(Items from a dataset)

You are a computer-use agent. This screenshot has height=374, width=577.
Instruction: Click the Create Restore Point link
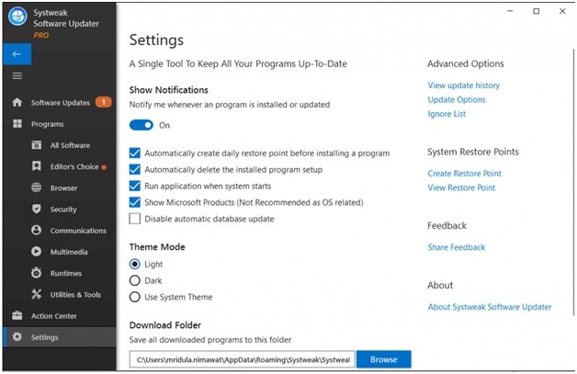click(464, 174)
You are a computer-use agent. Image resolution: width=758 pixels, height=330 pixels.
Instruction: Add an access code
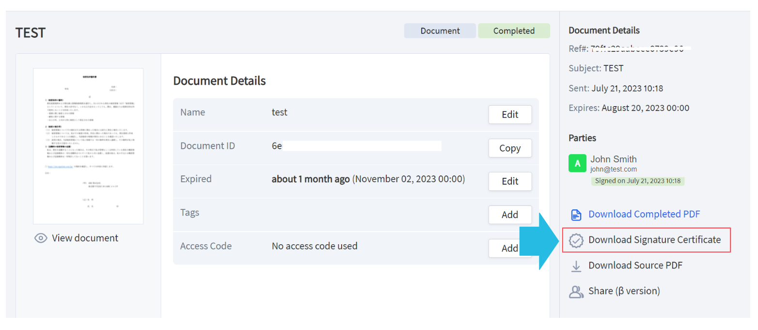510,248
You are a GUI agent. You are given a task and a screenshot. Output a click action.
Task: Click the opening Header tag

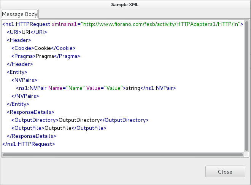click(x=19, y=40)
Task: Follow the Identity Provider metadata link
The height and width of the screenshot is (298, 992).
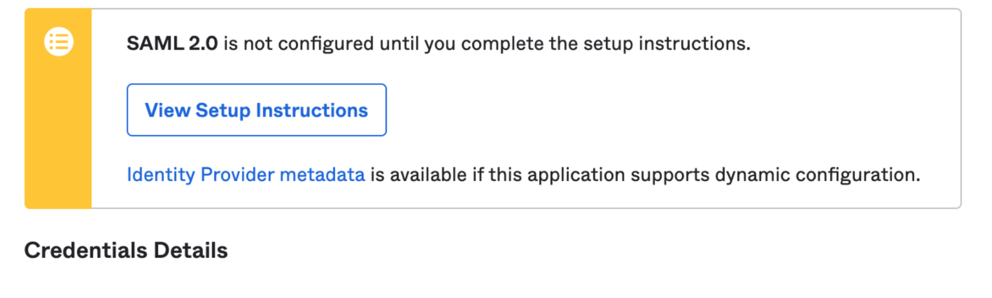Action: (246, 175)
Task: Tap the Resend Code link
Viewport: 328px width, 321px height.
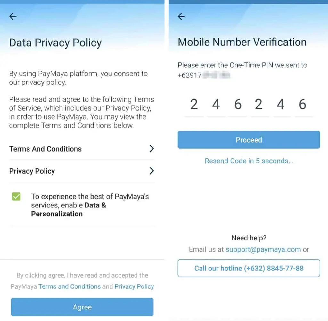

Task item
Restate every record exactly, please; do not copy the pictures.

Exercise solution
You are a computer-use agent. This screenshot has height=374, width=577.
Instruction: Click the Create Restore Point link
click(464, 174)
You are a computer-use agent. Image resolution: width=758 pixels, height=330 pixels.
Instruction: Add an access code
510,248
You are a GUI agent. You are given a task and a screenshot. Output a click action.
Task: Click the opening Header tag

click(x=19, y=40)
Task: Follow the Identity Provider metadata link
The height and width of the screenshot is (298, 992).
Action: (246, 175)
Task: Tap the Resend Code link
Viewport: 328px width, 321px height.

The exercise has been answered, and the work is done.